本發明公開了一種IPSec SA的檢測方法及裝置，該方法包括：基于IPSec SA對端設備發送的歷史數據報文的五元組信息構建探測報文；通過與所述IPSec SA對端設備之間的IPSec SA加密所述探測報文后發送給所述IPSec SA對端設備；確定在第一檢測時長內是否通過與所述IPSec SA對端設備之間的IPSec SA接收到所述IPSec SA對端設備發送的加密后的所述探測報文；若在第一檢測時長內未通過與所述IPSec SA對端設備之間的IPSec SA接收到所述IPSec SA對端設備發送的加密后的所述探測報文，則確定與所述IPSec SA對端設備之間的IPSec SA故障。該方案可以實現檢測IPSec SA的狀態，避免IPSec SA出現單通故障。

技術領域

本發明涉及通信技術領域，尤指一種互聯網協議安全(Internet ProtocolSecurity，IPSec)安全聯盟(Security Association，SA)的檢測方法及裝置。

背景技術

IPSec在互聯網協議(Internet Protocol，IP)層提供安全服務，它使系統能按需選擇安全協議，決定服務所使用的算法及放置需求服務所需密鑰到相應位置。IPSec用來保護一條或多條主機與主機間、安全網關與安全網關間、安全網關與主機間的路徑。IPSec能提供的安全服務集包括訪問控制、無連接的完整性、數據源認證、拒絕重發包(部分序列完整性形式)、保密性和有限傳輸流保密性。
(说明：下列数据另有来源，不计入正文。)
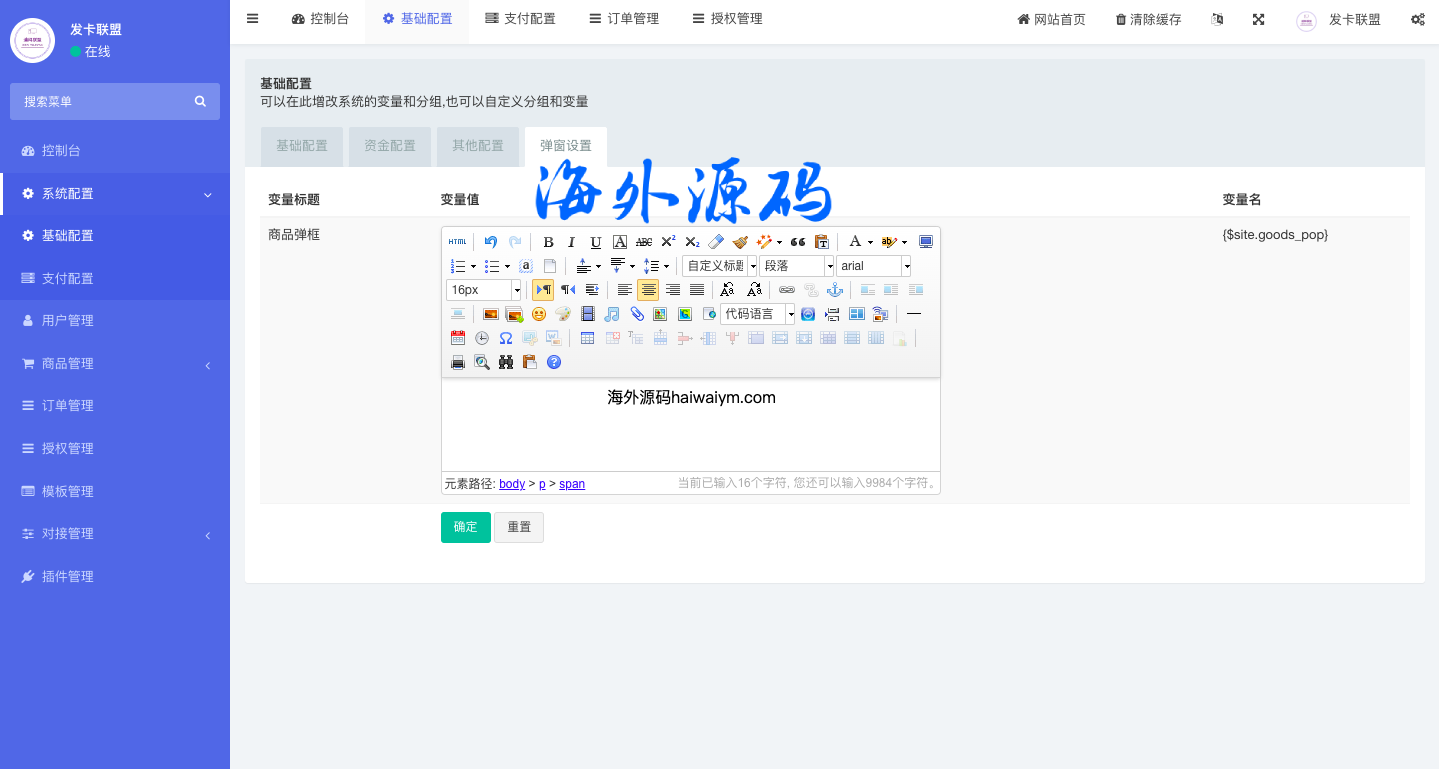
Task: Insert a video with the film icon
Action: click(587, 314)
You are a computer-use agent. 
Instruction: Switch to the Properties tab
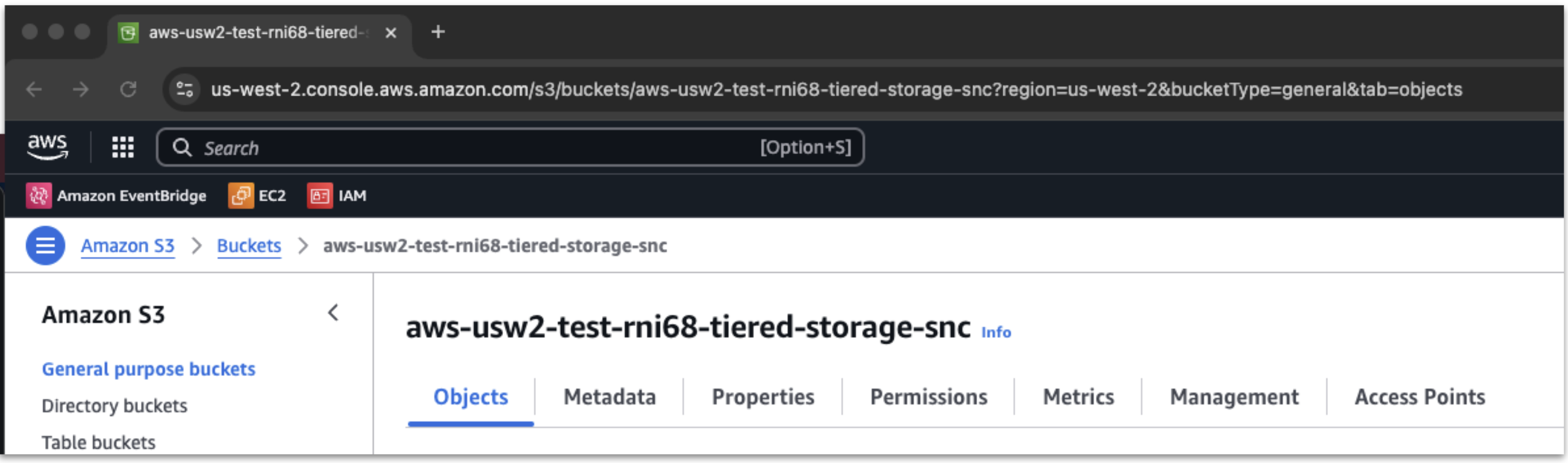(x=763, y=397)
密鑰交換(Internet Key Exchange，IKE)是一種密鑰管理協議標準，需要與IPSec一起使用。IKE活動在(User Datagram Protocol，UDP)層上，提供安全的密鑰交換和管理機制。雖然IPSec可以單獨使用，但IKE能使IPSec更靈活、易于配置，且有更高的安全性。

安全聯盟(Security Association，SA)是為特定數據流提供安全服務的一個邏輯連接，這個安全服務的參數包括特定的安全協議、安全算法、密鑰、以及數據流描述。有IKESA和IPSec SA兩種，其中：IKE SA可以稱為IPSec一階段SA，用于保護IKE協商階段的數據安全；IPSec SA可以稱為IPSec二階段SA，對數據提供IPSec保護功能，既可以由用戶手工配置建立連接，又可以由IKE協商建立用于IPSec數據流量的安全保護。

死亡對端檢測(Dead Peer Detection，DPD)用于檢測IPSec對端設備是否存在和可通信，通過定期向IPSec對端設備發送DPD探測報文，根據IPSec對端設備是否對探測報文進行回復判斷IPSec對端設備是否存在。DPD同IKE SA進行關聯，當DPD探測發現IPSec對端設備不存在時，就會刪除SA并重新嘗試建立新的IKE SA和IPSEC SA，避免出現隧道阻塞。

IPSec動態加密映射(IPSec Dynamic Crypto Map，IPSec DCM)是指IPSec匯聚端動態的學習加密映射條目，并建立SA的方式。可以在不配置IPSec對等體的IP地址、以及加密訪問控制列表(Access Control List，ACL)時仍然可以正常進行IKE協商。

當IPSec接入端設備使用了動態方式獲取IP地址時，IPSec匯聚端需要使用動態加密映射的方式來匹配。IPSec動態加密映射接受任何IPSec對等體發起的IKE協商，當IPSec對等體通過驗證時，動態學習接入端的加密映射條目(加密ACL)，建立SA。使用動態加密映射，可以有效的減少IPSec匯聚端設備的配置量。IPSec動態接入的方式廣泛用于總部和分支結構之間的IPSec隧道的建立。為了節省開支，分支機構大多不會采用固定IP地址的專線接入互聯網，而是使用以太網上運行點對點協議(Point-to-Point Protocol OverEthernet，PPPOE)撥號等方式使用運營商分配的動態IP地址接入互聯網。